Quantum Entanglement and Wormholes

The phenomenon of quantum entanglement is one of the weirdest predictions of classic quantum mechanics. Yet the prediction holds true in practice. The effect has been demonstrated in lab experiments.

Mathematical explanation

According to theory, entanglement happens whenever two particles come in close enough contact to affect the state of each other. An example of this is when two photons brush past each other so closely that their spin get coordinated. When they subsequently go their separate ways, they retain a mysterious link to each other.

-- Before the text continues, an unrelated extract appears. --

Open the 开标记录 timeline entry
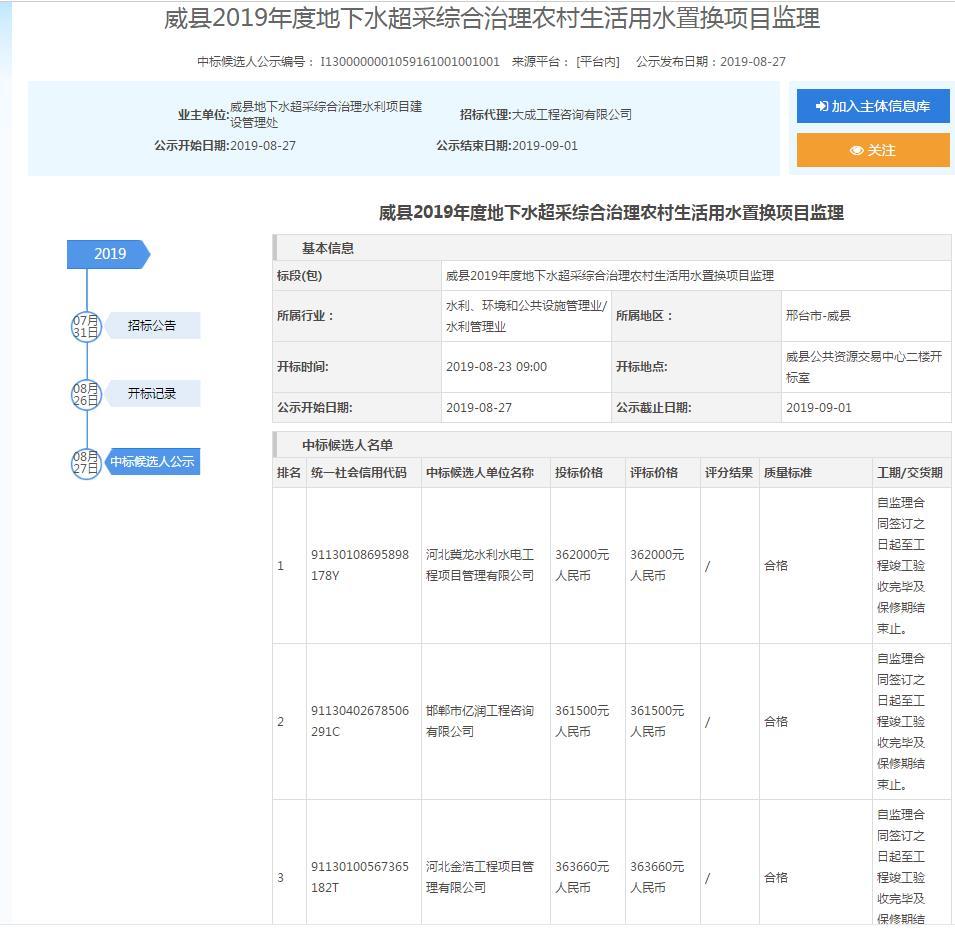 [x=152, y=394]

The fact that this actually happen is testimony to the predictive power of quantum mechanics. However, the explanation is lacking a physical model to explain what’s going on. It’s entirely mathematical. There’s no explanation as to how two particles can remain entangled while physically separated. The mathematics merely states that entanglement can and will happen.

Gaps in the aether

There’s no explanation for quantum entanglement in classical mechanics, and only a mathematical explanation for it in quantum mechanics. However, the phenomenon can be explained by the strict particle model proposed in my book. Because this model incorporates the concept of a void.

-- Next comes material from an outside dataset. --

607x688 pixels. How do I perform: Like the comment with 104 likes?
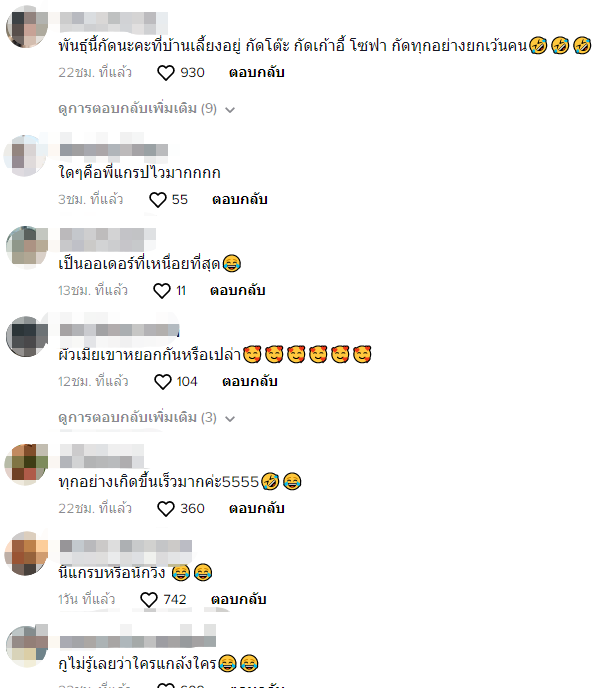coord(162,382)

When combined with spherical particles with texture, voids allow for physical contact at a distance. This is because only particles possess distance. Gaps between aether particles are therefore without distance.

It follows from this that a series of connected gaps must be equally void of distance. As such, they can be described as wormholes.

Assuming that the aether is full of little gaps, and that these gaps are connected into wormholes, we get that textured particles that have previously been entangled with direct physical contact can remain in contact even when separated over a considerable distances.